---------- Data provided ----------
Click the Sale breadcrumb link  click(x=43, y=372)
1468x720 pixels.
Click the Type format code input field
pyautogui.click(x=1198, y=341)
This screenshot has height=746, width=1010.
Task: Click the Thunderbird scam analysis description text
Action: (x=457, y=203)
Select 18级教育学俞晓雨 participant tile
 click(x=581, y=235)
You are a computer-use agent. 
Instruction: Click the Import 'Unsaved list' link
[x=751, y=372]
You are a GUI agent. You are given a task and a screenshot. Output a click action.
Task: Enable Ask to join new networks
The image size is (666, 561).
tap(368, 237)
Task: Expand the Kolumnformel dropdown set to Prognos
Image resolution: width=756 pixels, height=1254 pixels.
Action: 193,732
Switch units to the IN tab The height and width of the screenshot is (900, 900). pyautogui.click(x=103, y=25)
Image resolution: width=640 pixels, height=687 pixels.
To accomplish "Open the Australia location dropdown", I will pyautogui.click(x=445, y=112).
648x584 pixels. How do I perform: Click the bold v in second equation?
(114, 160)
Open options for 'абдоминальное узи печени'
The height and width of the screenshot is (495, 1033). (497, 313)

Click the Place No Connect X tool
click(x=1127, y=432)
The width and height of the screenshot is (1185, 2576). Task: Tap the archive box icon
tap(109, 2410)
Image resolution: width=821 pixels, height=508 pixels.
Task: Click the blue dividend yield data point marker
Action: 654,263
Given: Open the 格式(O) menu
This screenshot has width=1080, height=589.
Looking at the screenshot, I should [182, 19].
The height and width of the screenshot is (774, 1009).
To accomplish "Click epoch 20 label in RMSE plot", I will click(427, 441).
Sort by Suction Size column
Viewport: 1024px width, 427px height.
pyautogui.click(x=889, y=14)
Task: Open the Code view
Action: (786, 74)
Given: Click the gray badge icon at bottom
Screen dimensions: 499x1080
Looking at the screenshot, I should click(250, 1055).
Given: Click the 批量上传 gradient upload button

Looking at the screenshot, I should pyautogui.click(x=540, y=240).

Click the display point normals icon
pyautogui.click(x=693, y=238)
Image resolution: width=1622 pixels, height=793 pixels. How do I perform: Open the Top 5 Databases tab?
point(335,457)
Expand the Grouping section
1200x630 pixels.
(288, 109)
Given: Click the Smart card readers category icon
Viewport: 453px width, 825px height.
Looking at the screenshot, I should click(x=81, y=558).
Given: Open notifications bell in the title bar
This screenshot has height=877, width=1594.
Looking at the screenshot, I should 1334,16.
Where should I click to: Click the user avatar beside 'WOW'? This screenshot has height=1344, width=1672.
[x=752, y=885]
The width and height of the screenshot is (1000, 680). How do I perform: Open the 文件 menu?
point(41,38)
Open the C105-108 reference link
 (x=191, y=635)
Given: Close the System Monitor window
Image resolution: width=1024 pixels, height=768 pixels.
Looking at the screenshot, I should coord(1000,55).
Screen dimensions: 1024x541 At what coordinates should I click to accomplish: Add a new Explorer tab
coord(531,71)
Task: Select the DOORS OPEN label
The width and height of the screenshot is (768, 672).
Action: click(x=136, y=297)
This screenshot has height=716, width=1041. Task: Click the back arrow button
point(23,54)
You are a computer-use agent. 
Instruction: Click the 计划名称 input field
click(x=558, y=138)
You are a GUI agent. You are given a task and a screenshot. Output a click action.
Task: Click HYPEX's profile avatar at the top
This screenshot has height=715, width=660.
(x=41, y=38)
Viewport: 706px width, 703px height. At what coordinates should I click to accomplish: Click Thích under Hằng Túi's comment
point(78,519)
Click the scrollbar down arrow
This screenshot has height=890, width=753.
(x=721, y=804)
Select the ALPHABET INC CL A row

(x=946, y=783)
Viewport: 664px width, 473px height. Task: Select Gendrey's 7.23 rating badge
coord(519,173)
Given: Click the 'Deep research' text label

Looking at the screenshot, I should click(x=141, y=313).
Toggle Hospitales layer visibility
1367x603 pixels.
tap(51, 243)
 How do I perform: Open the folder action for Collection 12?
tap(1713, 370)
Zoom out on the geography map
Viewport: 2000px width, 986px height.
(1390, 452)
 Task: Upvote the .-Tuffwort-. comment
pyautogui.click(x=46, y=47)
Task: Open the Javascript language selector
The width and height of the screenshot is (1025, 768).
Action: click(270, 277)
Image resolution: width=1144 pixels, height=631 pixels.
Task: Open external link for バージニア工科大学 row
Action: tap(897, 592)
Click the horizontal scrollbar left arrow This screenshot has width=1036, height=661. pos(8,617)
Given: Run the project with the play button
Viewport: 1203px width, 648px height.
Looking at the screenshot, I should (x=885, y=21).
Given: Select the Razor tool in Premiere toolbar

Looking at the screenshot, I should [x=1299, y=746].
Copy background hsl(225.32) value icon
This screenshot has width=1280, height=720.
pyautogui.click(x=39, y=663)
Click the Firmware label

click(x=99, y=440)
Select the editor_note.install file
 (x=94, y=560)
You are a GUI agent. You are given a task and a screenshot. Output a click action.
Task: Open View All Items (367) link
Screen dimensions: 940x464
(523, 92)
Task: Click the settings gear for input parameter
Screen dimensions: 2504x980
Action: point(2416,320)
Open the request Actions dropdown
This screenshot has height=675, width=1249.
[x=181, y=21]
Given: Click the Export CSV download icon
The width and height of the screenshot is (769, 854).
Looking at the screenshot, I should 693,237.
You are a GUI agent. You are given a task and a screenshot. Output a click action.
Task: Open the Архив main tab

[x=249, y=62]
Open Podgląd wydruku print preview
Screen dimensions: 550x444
----------
All lines in the preceding records that hold the word "dropdown" need to be copied.

Task: Expand the Kolumnformel dropdown set to Prognos
To accomplish "Open the Australia location dropdown", I will pyautogui.click(x=445, y=112).
Open the request Actions dropdown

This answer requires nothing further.